Data in this exercise Block Start
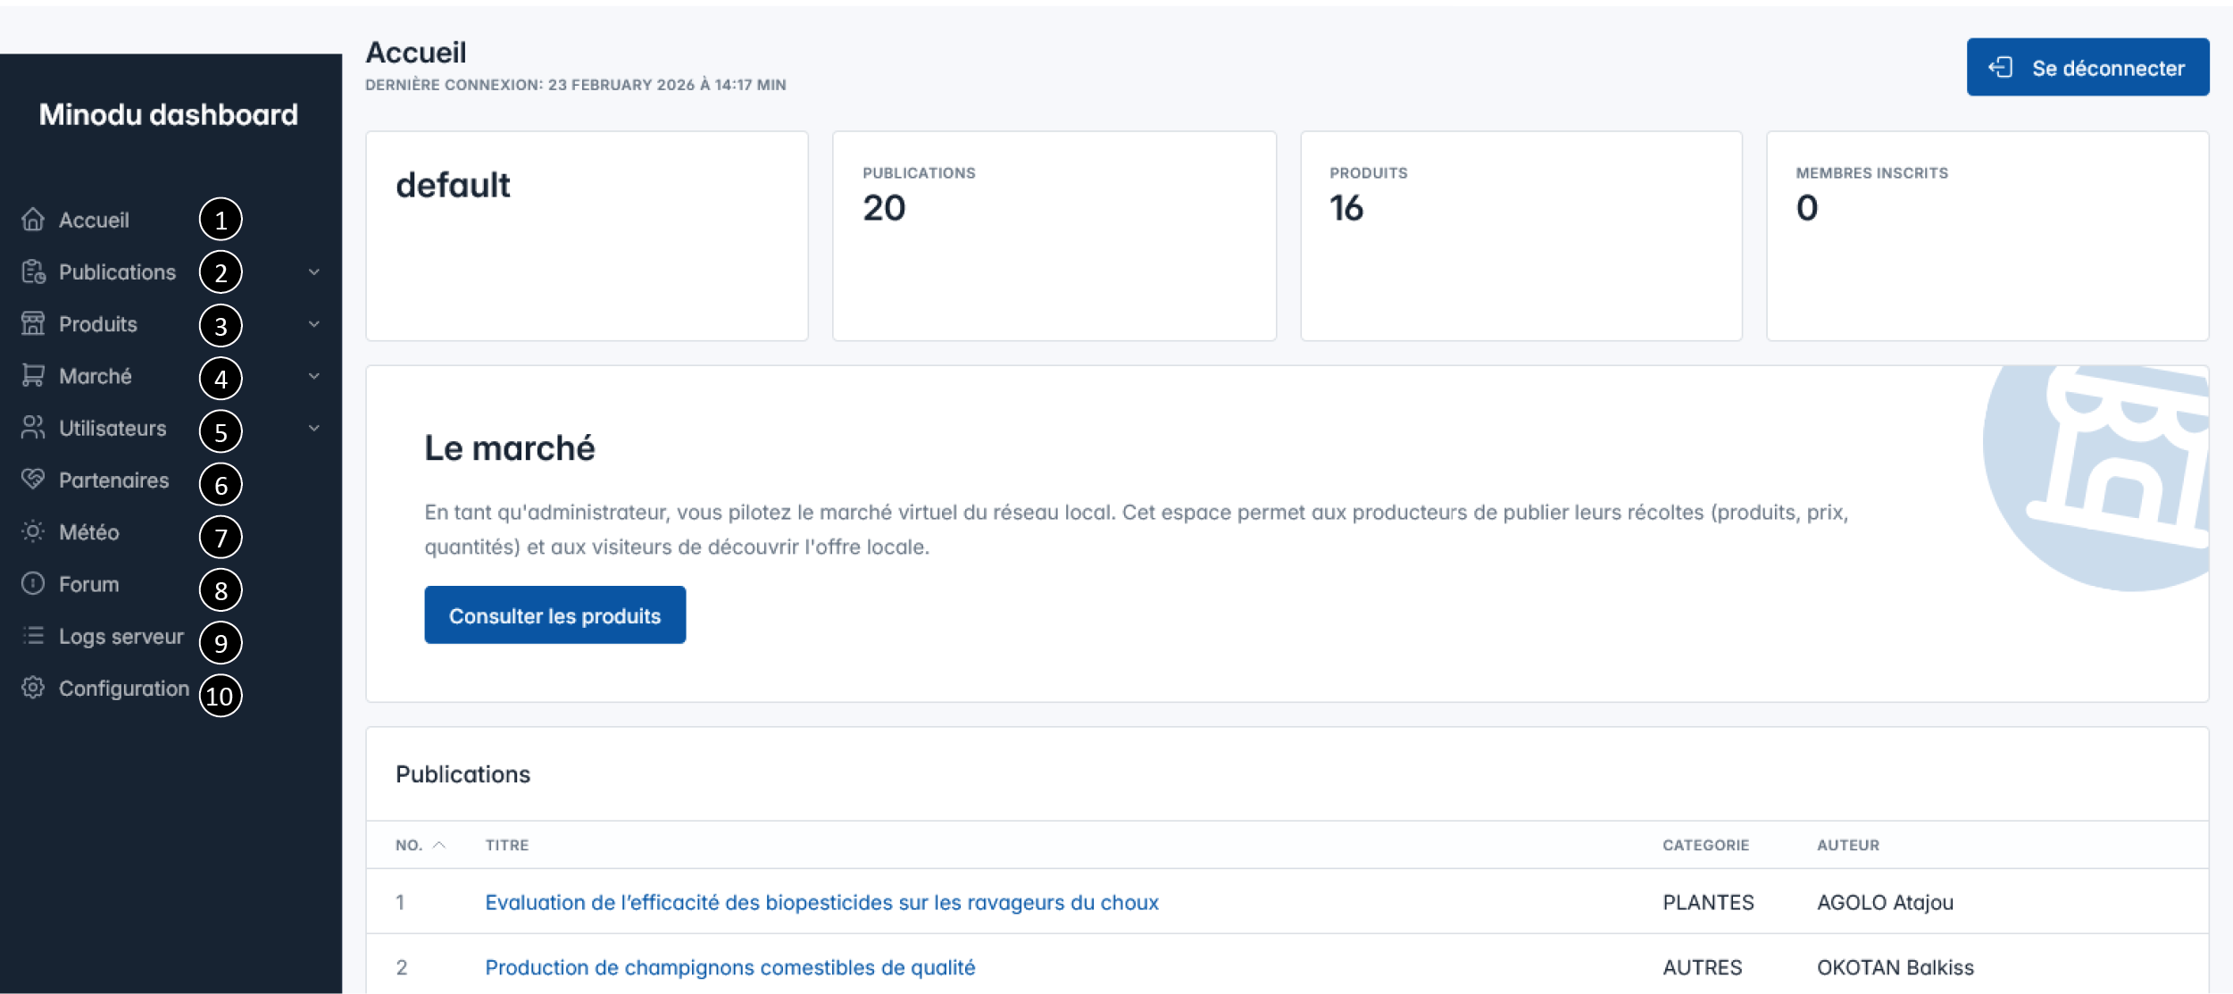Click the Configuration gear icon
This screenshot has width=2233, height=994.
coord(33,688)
Data in this exercise Block End
Data in this exercise Block Start
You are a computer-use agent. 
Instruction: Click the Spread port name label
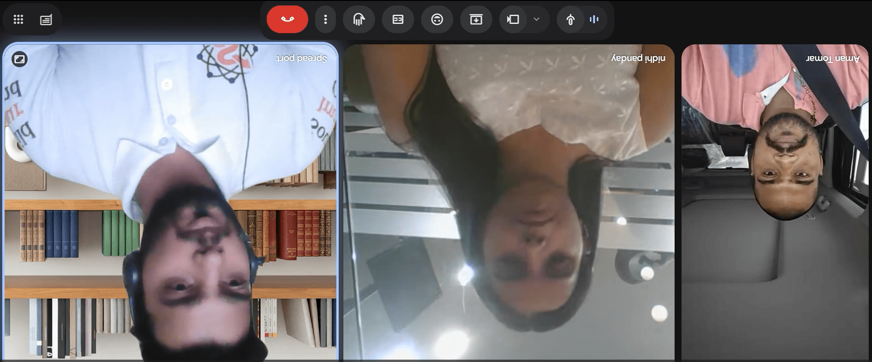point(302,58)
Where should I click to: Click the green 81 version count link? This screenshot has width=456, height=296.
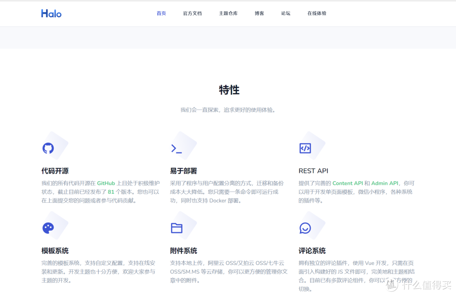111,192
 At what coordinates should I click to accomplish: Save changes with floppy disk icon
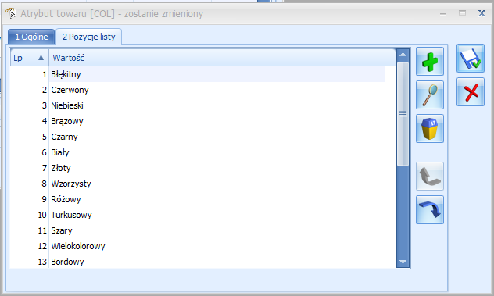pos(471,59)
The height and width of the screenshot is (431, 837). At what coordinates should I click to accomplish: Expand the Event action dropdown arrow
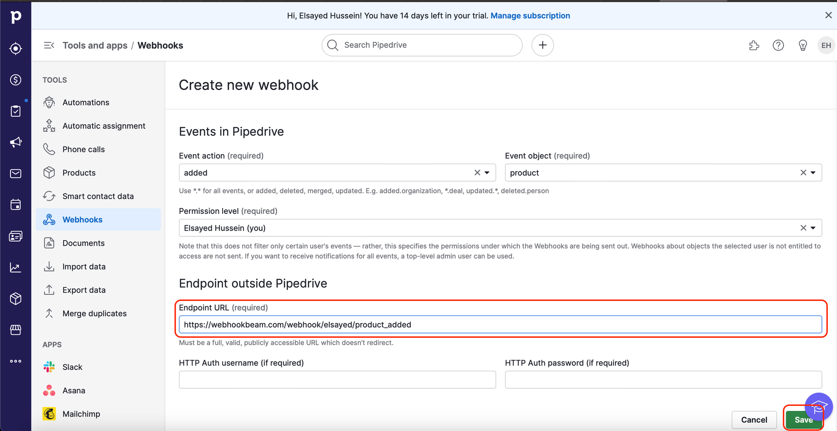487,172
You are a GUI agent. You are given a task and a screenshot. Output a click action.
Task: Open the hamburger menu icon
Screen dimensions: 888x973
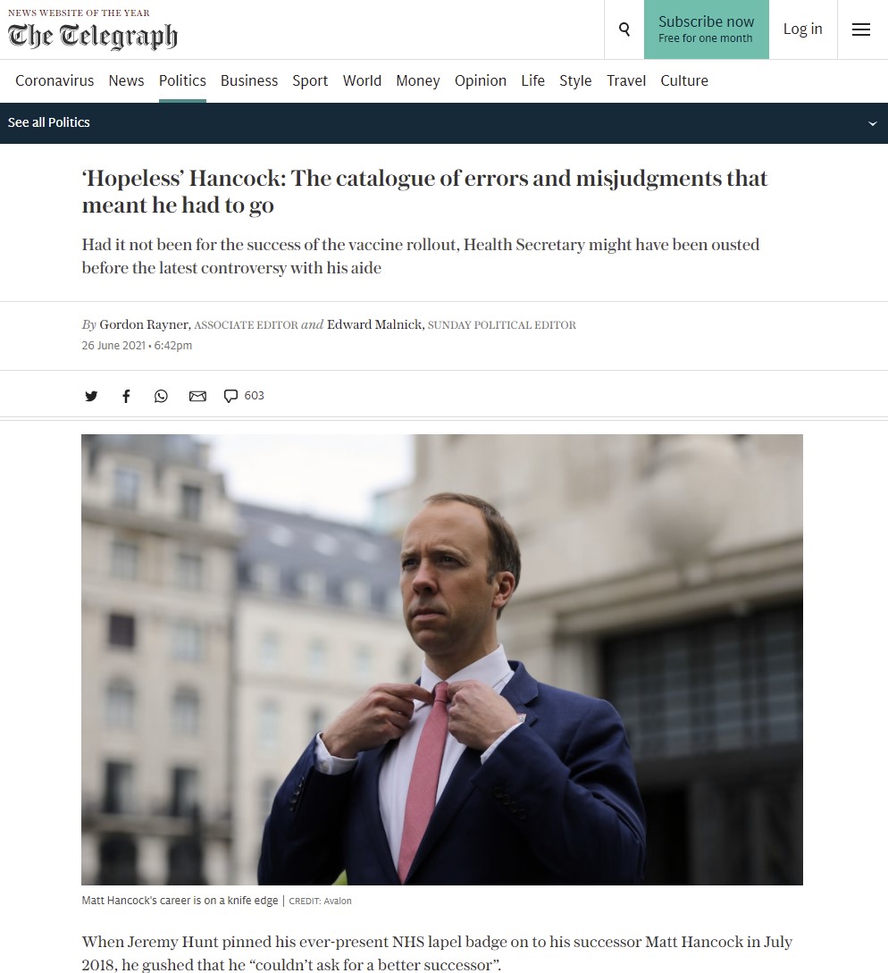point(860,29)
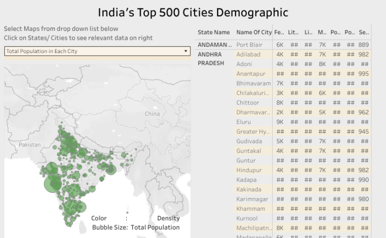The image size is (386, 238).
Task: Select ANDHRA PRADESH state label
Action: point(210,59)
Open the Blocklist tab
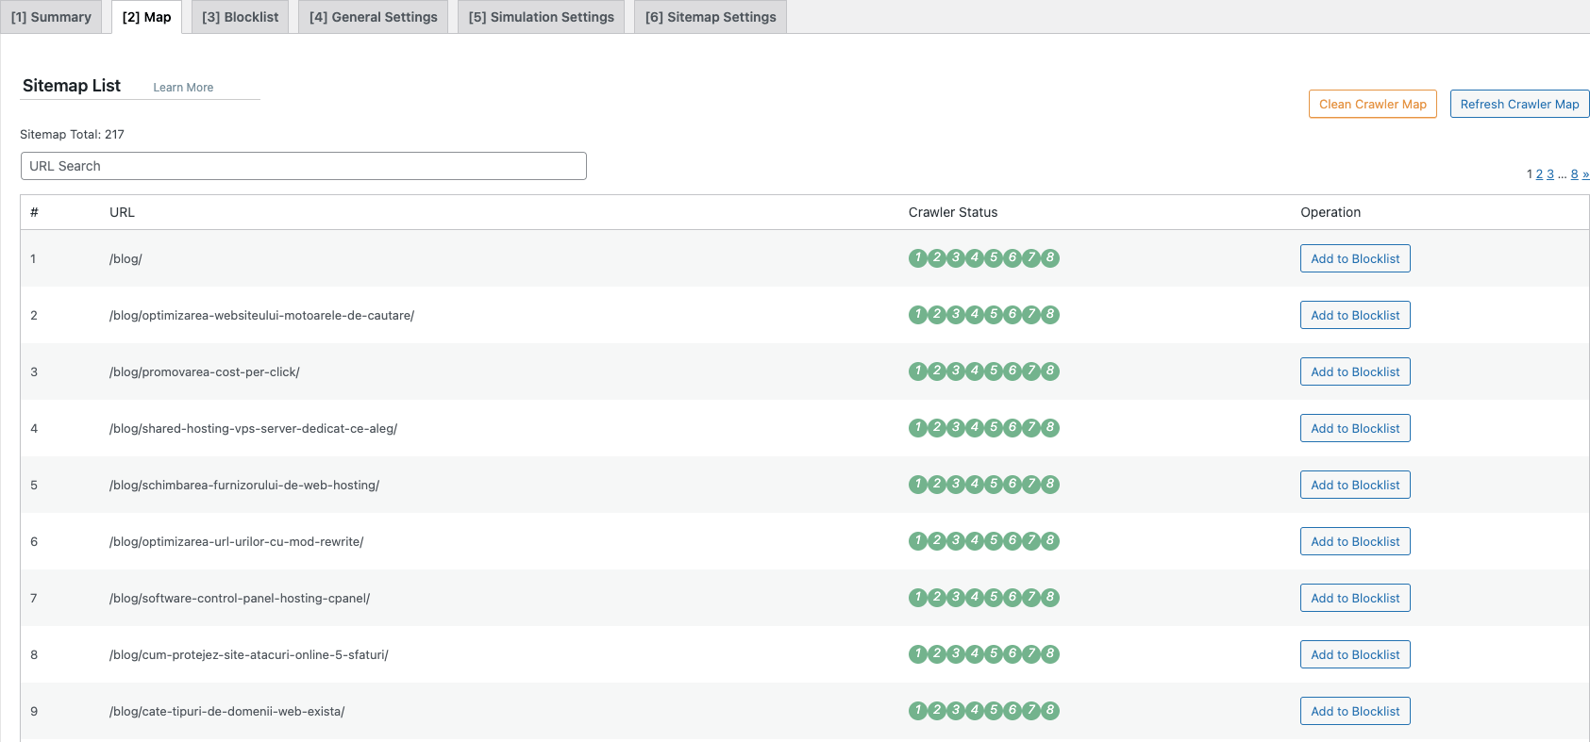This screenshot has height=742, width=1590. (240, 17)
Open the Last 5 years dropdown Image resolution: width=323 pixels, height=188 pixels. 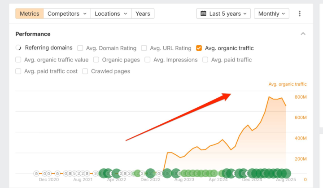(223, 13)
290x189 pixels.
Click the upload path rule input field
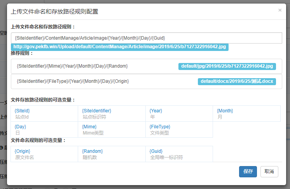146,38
Data in this exercise Block End
(Exercise instructions): Using the records above, return verbatim only the part that opens with the line containing "You are a computer-use agent." and closes with the line containing "Task: Open the hamburger menu icon"; pictures stay out.

(Response box):
You are a computer-use agent. 
Instruction: Click the Spread port name label
point(302,58)
Where should I click to: Click the green 81 version count link? This screenshot has width=456, height=296.
111,192
 At what coordinates should I click to accomplish: Save changes with floppy disk icon
pos(471,59)
The height and width of the screenshot is (431, 837). At what coordinates should I click to accomplish: Expand the Event action dropdown arrow
487,172
You are a GUI agent. You are given a task and a screenshot. Output a click action.
Task: Open the hamburger menu icon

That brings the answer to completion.